▶ Textauszug
Japan, das Land der Geister

"Madame Sidonie in Japan" erzählt von einer Schriftstellerin in einer Krise. Sidonie leidet immer noch unter dem Tod ihres vor Jahren gestorbenen Ehemanns. Der erscheint ihr - gespielt von August Diehl - in Japan immer wieder in Gestalt eines durchscheinenden Sehnsuchtsbildes. Der Verleger, dem Sidonie das erzählt, meint, kein Wunder: Japan sei schließlich das Land der Geister. Und so schleppt sich dieser Film voran, von der ironisch gemeinten Inszenierung von Höflichkeitsritualen über jahreszeitliche Klischees wie der Kirschblüte bis zu erlesenen touristischen Orten, die für die Lesereise Sidonies ausgewählt wurden: Kyoto oder die wunderbare Kunstinsel Naoshima. Im Gespräch mit dem BR darüber, ob das alles nicht allzu erwartbar sei und etwas überstrapaziert werde, meint Huppert: "Die Regisseurin Elise Girard hat ihre Story immer in Japan gesehen, mit allem, was einem in den Sinn kommt, wenn man dieses Land bereist."

▶ Bereitgestelltes Material
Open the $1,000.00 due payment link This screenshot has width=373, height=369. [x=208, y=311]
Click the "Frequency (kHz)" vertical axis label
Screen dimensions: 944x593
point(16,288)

▶ Aufgabe
Setze den Textauszug über den Film „Madame Sidonie in Japan“ im Anschluss an seinen letzten Satz fort. Das Material wird hierfür nicht gebraucht.

▶ Lösung
Schwacher Film, glänzende Isabelle Huppert

Tja, so unterkomplex kann man das auch ausdrücken. Oder als Rezensent konstatieren: Das ist wieder einmal ein Isabelle Huppert-Auftritt, der als Film schwach ist, in dem die Schauspielerin aber trotzdem glänzt. Die Trauerarbeit mit dem melancholischen japanischen Verleger Kenzo, der von seiner Frau verlassen wurde, birgt durchaus schöne Momente. Huppert hat ein paar wunderbare Szenen, Miniaturen ihrer Kunst, etwa wenn sie erschrickt oder während eines gestellten Fotos, wenn sie aufgefordert wird, zu lächeln, plötzlich aber laut hervorplatzend loslacht. "Humor gibt den Zuschauern immer einen Raum, um sich in eine Figur hineinzuversetzen", sagt Isabelle Huppert. Da hat sie Recht – und man kann noch hinzufügen: Humor macht mäßige Filme auch ein wenig erträglicher.

"Madame Sidonie in Japan" von Elise Girard startet am 11. Juli in den deutschen Kinos.